Recall is definitely relevant for Average Precision, since you are effectively calculating the precision at every possible recall point. You can see this reflected in the first Wikipedia definitions, as you noticed yourself.
A good overview with a clear explanation of AP can also be found here:
https://sanchom.wordpress.com/tag/average-precision/
I'll start with the assumption that this code snippet is correctly calculating AP, and let's see where that leads us. (This is not necessarily true, but given that the paper in question has been cited 1.8K times since 2007, presumably if there was an error someone would've caught it by now.)
Each element contributing to the sum of the AP is defined by Wikipedia as:
P(k) * delta_r(k)
where k is the rank in the sequence of retrieved documents, n is the number of retrieved documents, P(k) is the precision at cut-off k in the list, and delta_r(k) is the change in recall from items k-1 to k.
In other words, this line...
ap += (recall - old_recall)*((old_precision + precision)/2.0);
... is presumably what is adding the sum elements.
It's clear that delta_r(k)==(recall - old_recall)

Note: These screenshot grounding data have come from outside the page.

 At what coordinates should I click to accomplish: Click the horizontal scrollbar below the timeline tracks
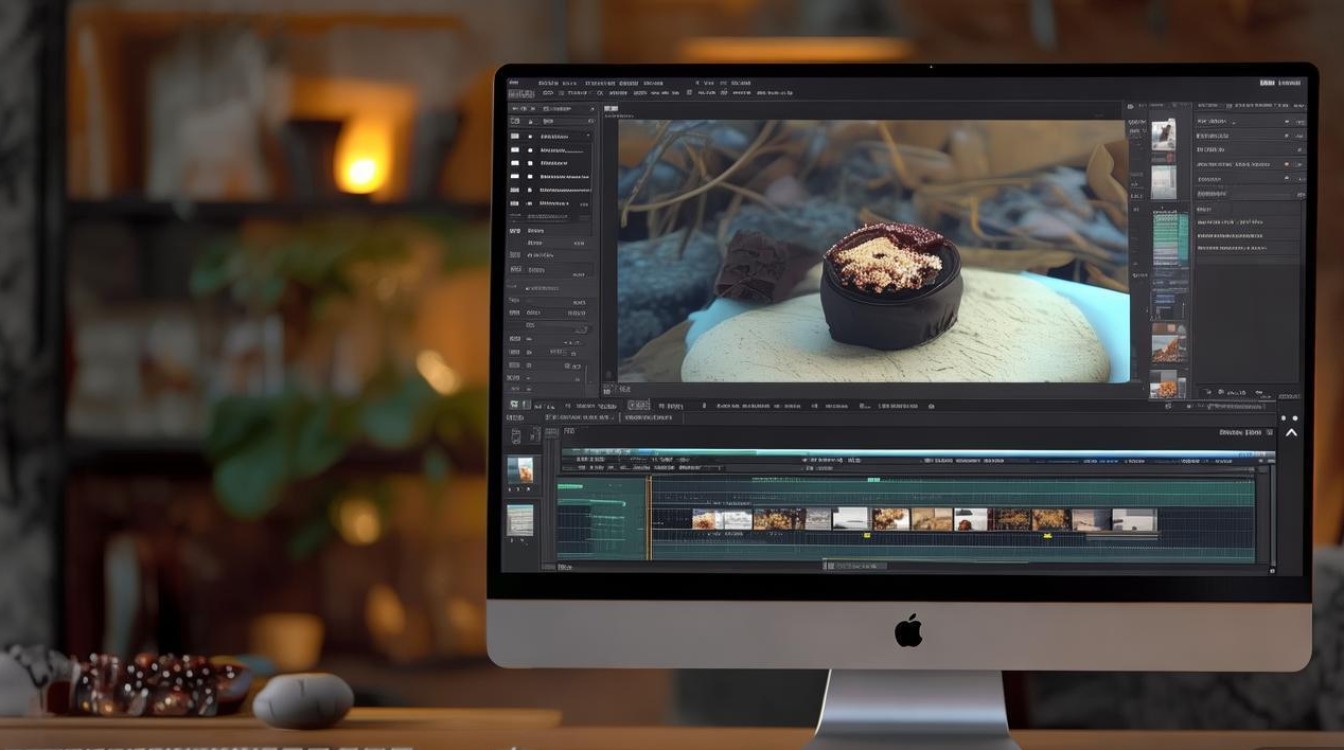(x=855, y=566)
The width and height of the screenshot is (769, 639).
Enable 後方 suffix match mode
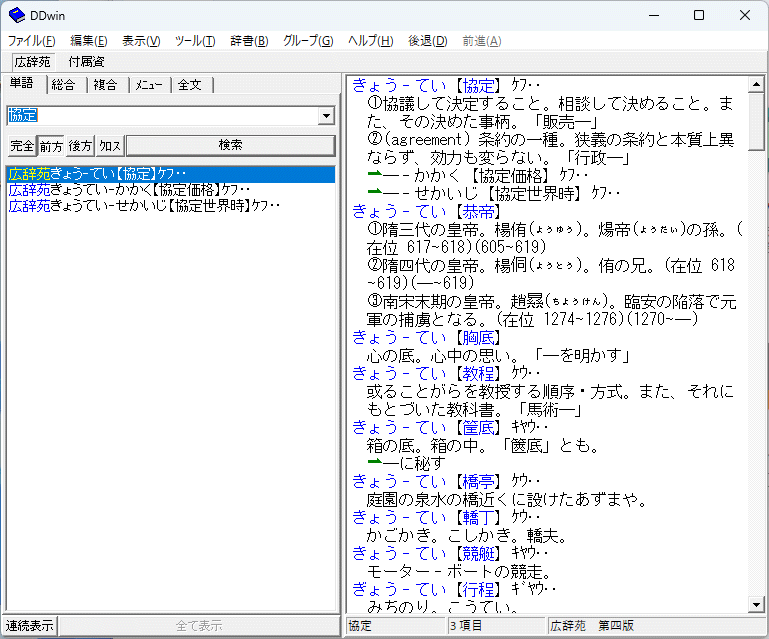tap(81, 145)
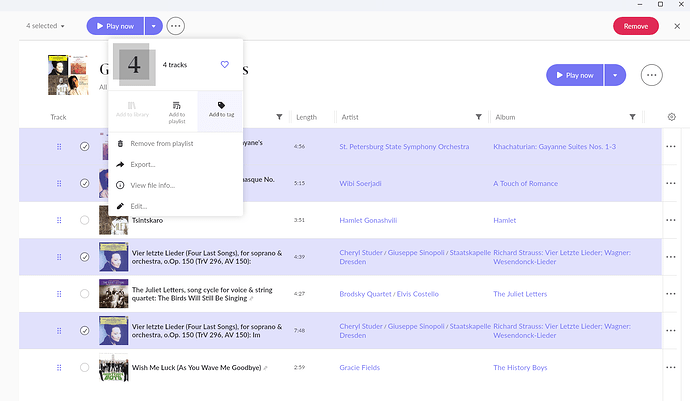Viewport: 690px width, 401px height.
Task: Click the Add to tag icon
Action: click(x=221, y=109)
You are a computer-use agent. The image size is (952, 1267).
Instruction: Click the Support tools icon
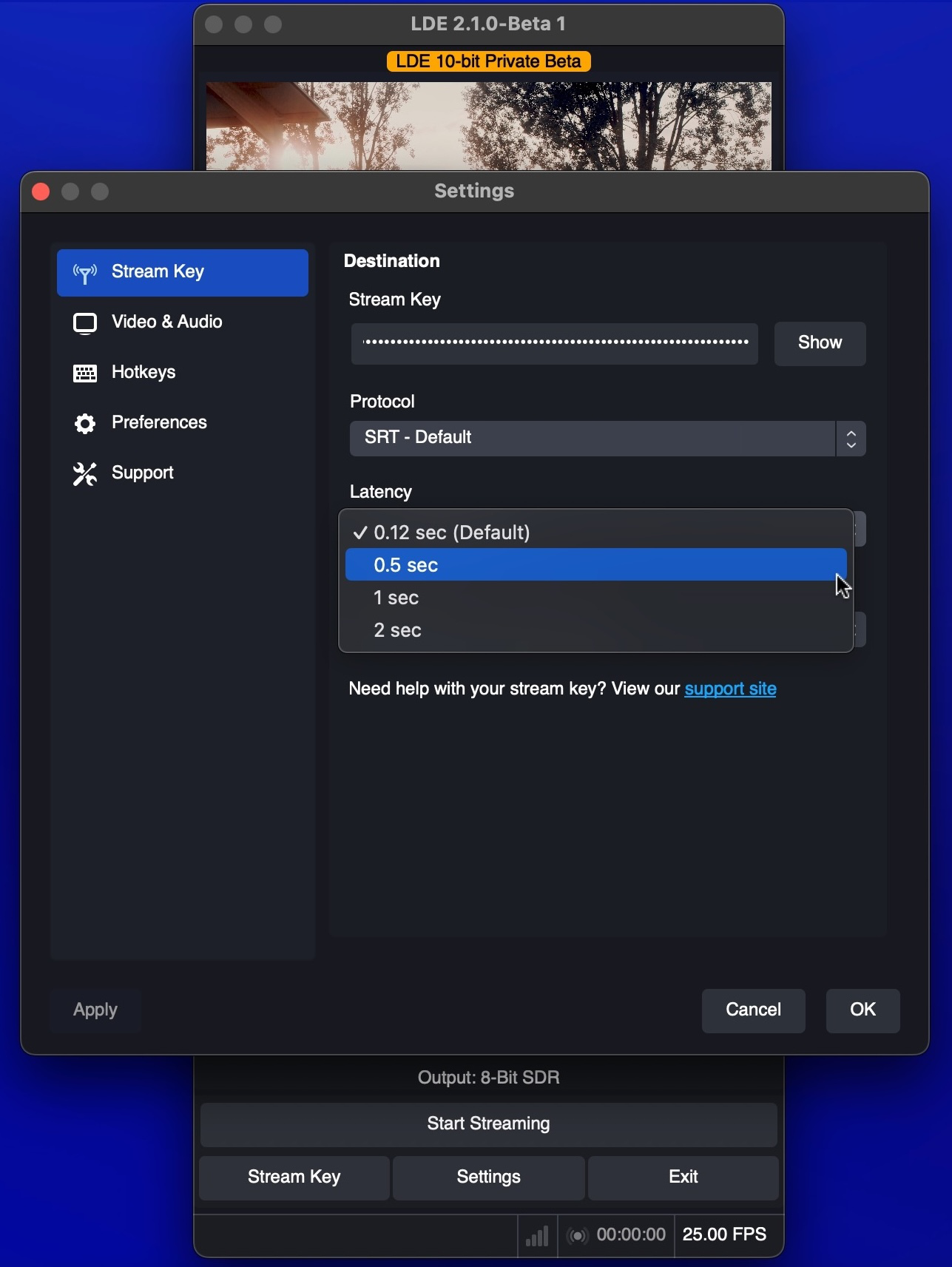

, so that part is covered.
Now, what about ((old_precision + precision)/2.0)
? This was also what had you concerned.
OK. So. This part is indeed weird. Instead of using P(k) (precision at cutoff k), it's apparently averaging P(k) and P(k-1). I ran this by my labmates (I work at a nationally recognized IR lab), and we couldn't figure out why the code would do that. My hunch is that it's some form of smoothing that the authors chose to do but I can't see why. The other alternative is that the sum is somehow telescoping and that these items cancel each other out. It certainly looks strange.
Edit: This "weird" rule apparently draws from using the trapeziodal rule instead of the rectangle rule for estimating the area under the curve, as explained by Relja Arandjelović in the accepted answer. Adding here for completeness. <\edit>
Meanwhile, you can cross-reference your results from this ranking function against trec_eval and see if you get the same results or different ones.